All countries are obliged, under international law, to fulfil legal requirements to respect our basic human rights and to protect individuals from discrimination, and we, as individuals, also have a moral obligation to care for, respect and treat people fairly regardless of the perceived differences or similarities between us.
Committing to the fair and equal treatment of all individuals under specific diversity areas can be a very challenging task due to the biases we hold against or in favour of others, whether we are conscious of them or unconscious.
Let’s have a look at some of the common areas of diversity that we can expect to see advocacy for in today’s leading companies and how neglecting inclusive policies can affect people’s employability in the world today:
This refers to an individual’s identity as belonging to a specific group, which is perceived to look different, and often be inferior or superior, to one’s own race.
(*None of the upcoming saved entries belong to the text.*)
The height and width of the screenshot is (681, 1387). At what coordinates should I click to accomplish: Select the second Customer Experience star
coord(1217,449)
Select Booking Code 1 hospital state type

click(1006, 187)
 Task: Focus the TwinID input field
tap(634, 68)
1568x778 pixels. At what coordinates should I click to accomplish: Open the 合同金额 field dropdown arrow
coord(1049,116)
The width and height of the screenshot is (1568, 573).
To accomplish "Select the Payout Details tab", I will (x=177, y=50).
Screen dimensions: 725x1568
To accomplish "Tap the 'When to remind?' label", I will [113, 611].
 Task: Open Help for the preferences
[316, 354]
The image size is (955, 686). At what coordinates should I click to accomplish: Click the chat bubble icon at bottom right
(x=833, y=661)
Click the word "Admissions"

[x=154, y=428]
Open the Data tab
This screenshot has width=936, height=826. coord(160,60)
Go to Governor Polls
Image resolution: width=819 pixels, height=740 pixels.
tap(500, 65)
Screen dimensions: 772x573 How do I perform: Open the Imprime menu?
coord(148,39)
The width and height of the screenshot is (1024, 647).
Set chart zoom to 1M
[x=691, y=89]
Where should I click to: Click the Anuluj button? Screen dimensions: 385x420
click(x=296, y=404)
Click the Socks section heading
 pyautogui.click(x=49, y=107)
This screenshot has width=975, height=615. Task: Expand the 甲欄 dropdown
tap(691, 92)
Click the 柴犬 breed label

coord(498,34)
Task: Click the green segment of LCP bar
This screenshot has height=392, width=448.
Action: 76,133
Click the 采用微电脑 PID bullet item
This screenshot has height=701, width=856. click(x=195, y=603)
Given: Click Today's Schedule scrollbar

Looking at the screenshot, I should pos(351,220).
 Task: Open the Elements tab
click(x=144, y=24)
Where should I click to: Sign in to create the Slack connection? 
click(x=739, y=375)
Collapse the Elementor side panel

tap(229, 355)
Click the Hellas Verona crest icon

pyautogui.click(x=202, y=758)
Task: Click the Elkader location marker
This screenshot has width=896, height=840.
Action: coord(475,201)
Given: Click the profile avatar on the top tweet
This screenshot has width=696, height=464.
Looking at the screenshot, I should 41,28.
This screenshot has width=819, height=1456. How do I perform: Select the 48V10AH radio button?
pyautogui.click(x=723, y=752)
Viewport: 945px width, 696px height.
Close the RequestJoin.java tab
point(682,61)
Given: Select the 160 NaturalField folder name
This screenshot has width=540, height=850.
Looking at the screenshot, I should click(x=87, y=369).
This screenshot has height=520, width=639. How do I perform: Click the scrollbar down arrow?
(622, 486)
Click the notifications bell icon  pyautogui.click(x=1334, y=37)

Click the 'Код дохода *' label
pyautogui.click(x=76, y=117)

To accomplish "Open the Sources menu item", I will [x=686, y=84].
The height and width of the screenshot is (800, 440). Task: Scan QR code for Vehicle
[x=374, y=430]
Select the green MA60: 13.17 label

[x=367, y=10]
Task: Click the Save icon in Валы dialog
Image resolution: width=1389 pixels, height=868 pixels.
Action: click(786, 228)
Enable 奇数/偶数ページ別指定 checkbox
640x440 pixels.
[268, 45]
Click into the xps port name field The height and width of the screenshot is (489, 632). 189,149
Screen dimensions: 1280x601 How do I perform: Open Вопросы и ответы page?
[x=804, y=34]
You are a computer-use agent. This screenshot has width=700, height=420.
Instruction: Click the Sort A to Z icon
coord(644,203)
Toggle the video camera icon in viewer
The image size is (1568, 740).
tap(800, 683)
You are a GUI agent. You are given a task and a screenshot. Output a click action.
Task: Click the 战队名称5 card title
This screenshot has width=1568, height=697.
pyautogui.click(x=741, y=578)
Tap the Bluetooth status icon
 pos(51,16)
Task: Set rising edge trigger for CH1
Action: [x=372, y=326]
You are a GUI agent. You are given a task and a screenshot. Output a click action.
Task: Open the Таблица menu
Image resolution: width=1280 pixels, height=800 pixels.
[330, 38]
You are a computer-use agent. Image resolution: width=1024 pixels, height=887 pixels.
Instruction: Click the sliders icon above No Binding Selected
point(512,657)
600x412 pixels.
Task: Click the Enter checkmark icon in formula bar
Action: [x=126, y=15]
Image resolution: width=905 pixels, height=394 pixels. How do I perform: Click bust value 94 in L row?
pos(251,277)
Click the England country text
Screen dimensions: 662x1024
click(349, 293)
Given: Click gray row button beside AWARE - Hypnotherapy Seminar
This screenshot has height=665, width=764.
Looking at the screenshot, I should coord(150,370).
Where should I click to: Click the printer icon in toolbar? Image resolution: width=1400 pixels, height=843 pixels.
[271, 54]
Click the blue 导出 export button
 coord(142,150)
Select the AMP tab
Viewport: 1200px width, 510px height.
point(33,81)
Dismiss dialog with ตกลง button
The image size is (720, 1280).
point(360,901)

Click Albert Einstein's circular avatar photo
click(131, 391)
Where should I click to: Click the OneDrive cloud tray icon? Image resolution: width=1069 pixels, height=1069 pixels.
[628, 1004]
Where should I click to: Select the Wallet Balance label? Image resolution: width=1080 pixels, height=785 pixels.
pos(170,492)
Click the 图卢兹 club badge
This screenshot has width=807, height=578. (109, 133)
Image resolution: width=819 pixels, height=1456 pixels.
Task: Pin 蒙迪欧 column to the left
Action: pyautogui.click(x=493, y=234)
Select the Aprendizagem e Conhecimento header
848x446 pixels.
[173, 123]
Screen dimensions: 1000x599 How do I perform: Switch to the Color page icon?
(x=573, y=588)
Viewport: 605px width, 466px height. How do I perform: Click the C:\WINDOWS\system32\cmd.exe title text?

Notions of racial inferiority have long been held against specific populations on account of darker skin tones, while populations with lighter skin tones are seen as superior. These ideas constitute the basis of modern racism and it is important to note that there is no genetic, biological or other type of evidence to support such discriminatory claims. In fact, a person with visual impairment would not be able to tell the difference between two members of completely different population groups, thus proving that racism is a constructed bias, not an inherent one.
Sex refers to the biological and genetic differences between males and females, such as reproductive organs and chromosomes. There is a masculine sex and a feminine sex. Gender, on the other hand, is about the cultural roles and identities associated with members of the different sexes. Gender is harder to define as it focuses on how individuals identify themselves in relation to such roles.
While today’s most dominant cultures acknowledge two genders –male and female- which match the two biological sexes, there are many other cultures where three or more genders are incorporated into their cultural and social make-up and where an individual’s worth and respect is not based on their ability to embrace a gender role but on their achievements and contributions towards the well-being of the larger group.
Although not all cultures recognise and respect such differences, the fact that many individuals worldwide experience a mismatch between their sex and their gender should be acknowledged and respected. In many instances, these individuals undergo therapy and even surgery in order to better align their gender role with the corresponding sex organs and they face unbelievable amounts of discrimination from society due to a lack of understanding and respect.
Sexual orientation is also different from the concepts of sex and gender, as it focuses on an individual’s biological tendency to be attracted to a member of the same or of the opposite sex.
Age discrimination is the belief that an individual cannot perform their duties or does not have the necessary knowledge due to being too young or too old. Unfair criticism at work on the perceived bias that young people lack the good judgement that an older employee may have is a common example of discrimination against a younger employee, while being turned down for certain physical jobs such as construction or machine handling due to a perceived bias that older people are weaker would be an example of discrimination against older people.
Age discrimination is not just about how we treat people at work but also about the way we advertise jobs (asking for a certain number of years’ experience can make some jobs impossible to attain by younger applicants) as well as the language we use to refer to people. Words such as ‘kid’ or ‘grandpa’ clearly refer to the age of an individual and are derogatory in nature.
Disability refers to a wide range of physical or mental impairments which may or may not affect our ability to perform at work. People with disabilities are, more often than not, able to work and perform well with some degree of support, whether it is suitable access to a building for wheelchair users or adaptations to the way information is shared within and without an office for people with visual or hearing impairment.
Disability is an important aspect of diversity and inclusion as it ensures that external stakeholders with disabilities are also involved and catered for, thus making the company a more attractive business partner or employer.
Culture refers to the social and cultural traditions of a group or groups of people, while religion focuses on the beliefs a people share about creation, life and death. It is possible for members of different cultures to belong to the same religion, as it is the case today with the major three monotheistic religions, which are spread over the world and practised by members of a wide range of cultures and identities.
In many countries, minority groups are discriminated against for their religious belief or cultural background. These differences in the way we view people as belonging to groups different from ours not only can result in discriminatory ideologies and political views but also in discriminatory practices in the workplace.
While some of the concepts presented here might contradict many people’s beliefs, it is important to remember that the workplace should be a safe environment where individuals are respected and valued for their contributions to their teams and to business operations at large. Thus, there should be no room for judgement, much less for discrimination or bullying on any such grounds.
It is thus essential for any employer to ensure that the values of the company reflect international law and the non-discriminatory values that hold all people equal. It is the employer’s responsibility to create a safe working environment where all its workers are treated equally and with dignity.